- **Task requirements**: Copy the data precisely, character for character, and leave out every picture.

- **Input material**:
:::::

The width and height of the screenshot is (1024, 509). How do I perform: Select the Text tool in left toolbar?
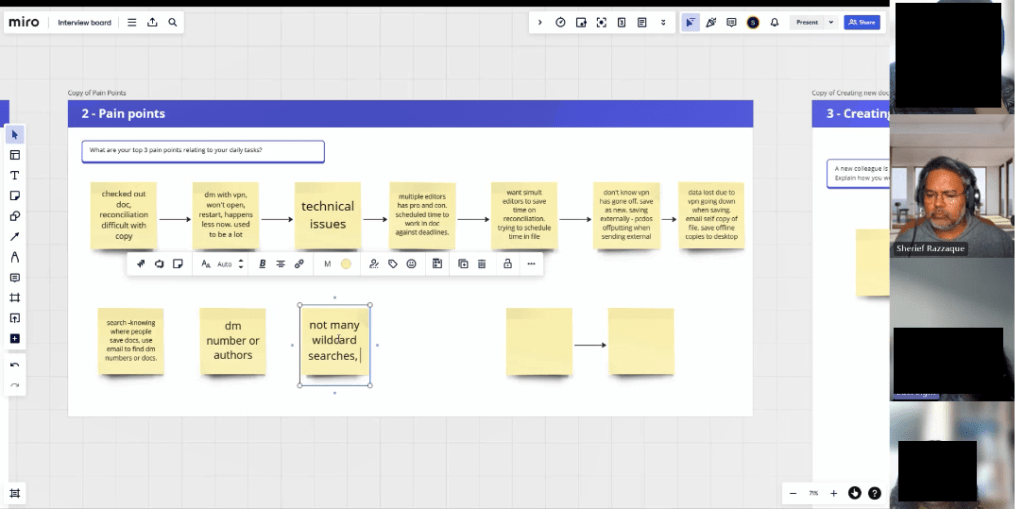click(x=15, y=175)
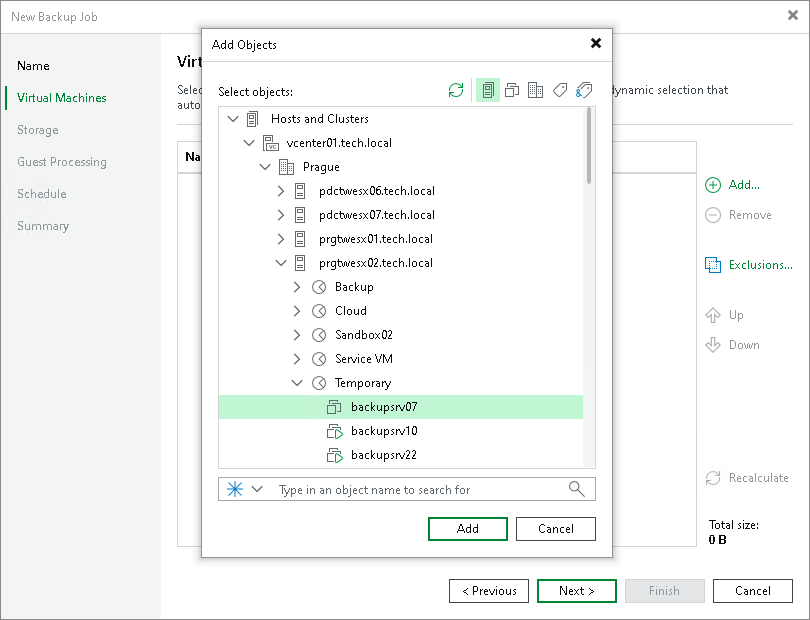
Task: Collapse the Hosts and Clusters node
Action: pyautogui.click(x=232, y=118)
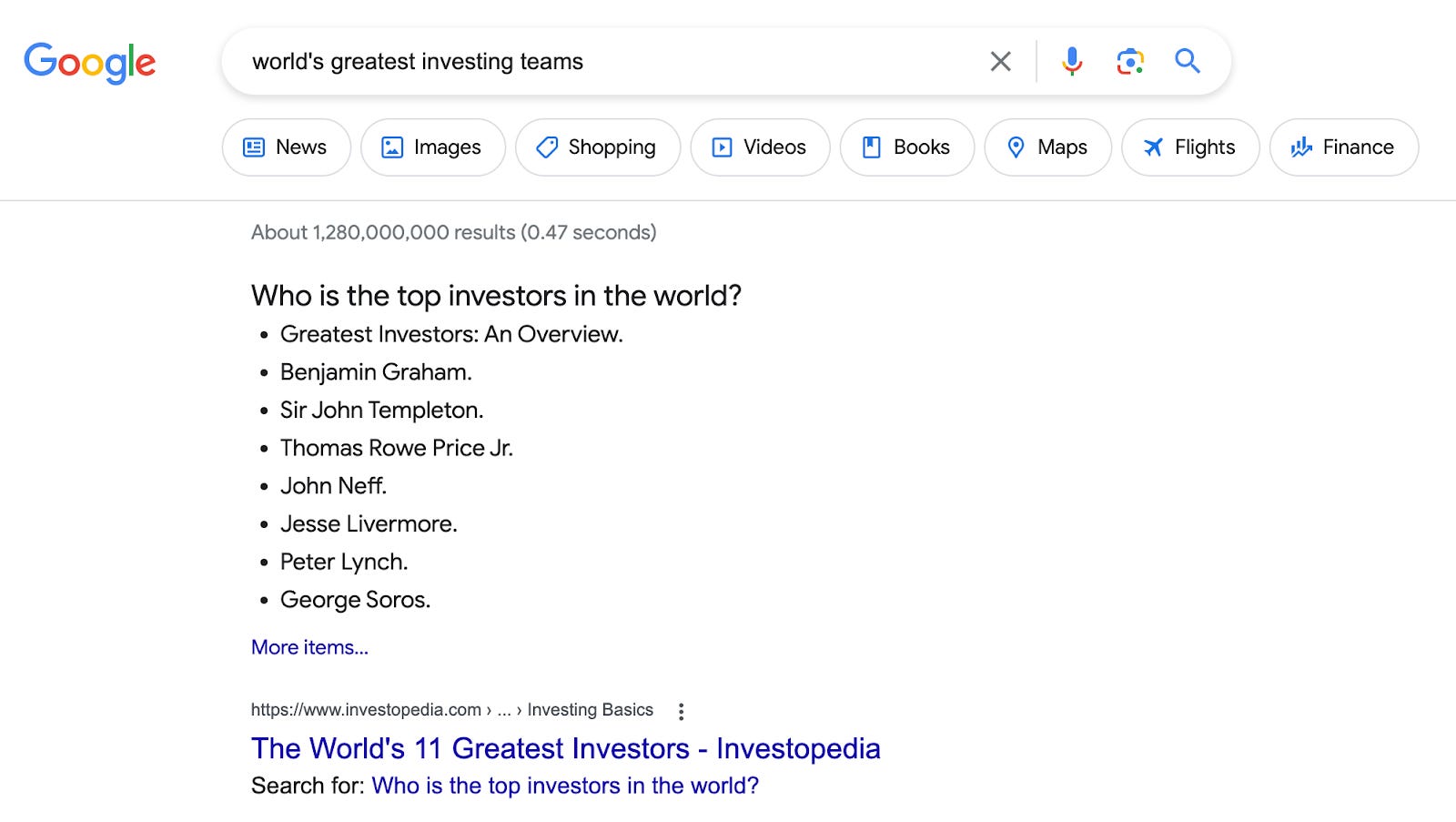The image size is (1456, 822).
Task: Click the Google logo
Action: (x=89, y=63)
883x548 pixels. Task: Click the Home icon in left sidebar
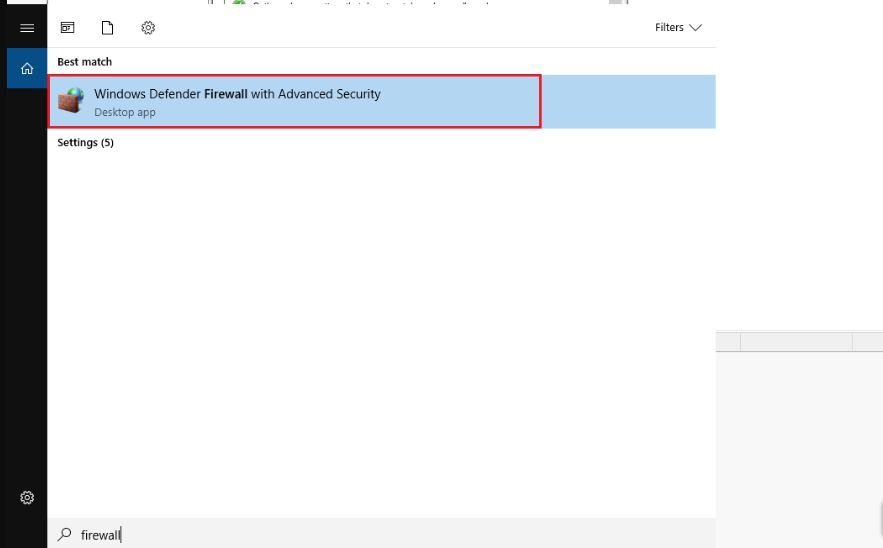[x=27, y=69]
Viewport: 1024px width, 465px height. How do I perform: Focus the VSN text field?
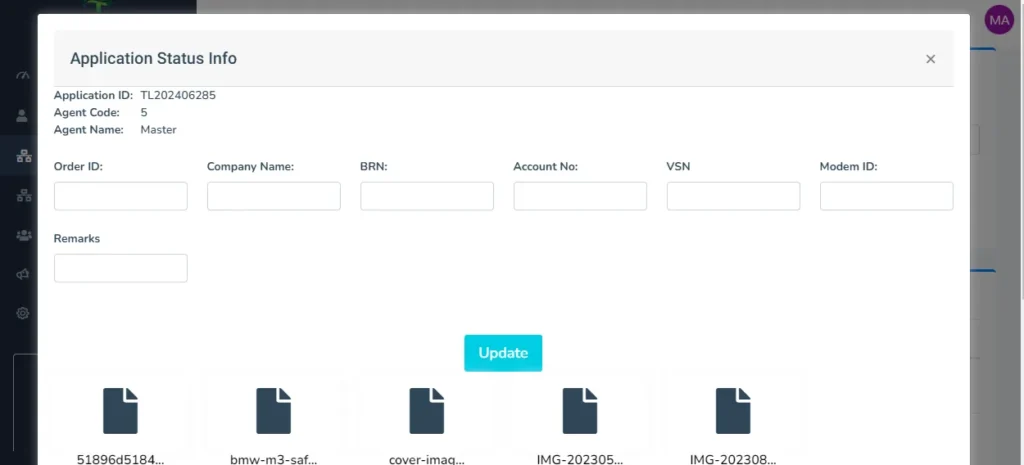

:::::

- **Result below**:
The width and height of the screenshot is (1024, 509). How do I perform: Select the Text tool in left toolbar?
click(x=15, y=175)
Task: Collapse the Hosts and Clusters node
Action: pyautogui.click(x=232, y=118)
The image size is (1456, 822).
Task: Click the Google logo
Action: (x=89, y=63)
883x548 pixels. Task: Click the Home icon in left sidebar
[x=27, y=69]
Viewport: 1024px width, 465px height. How do I perform: Focus the VSN text field?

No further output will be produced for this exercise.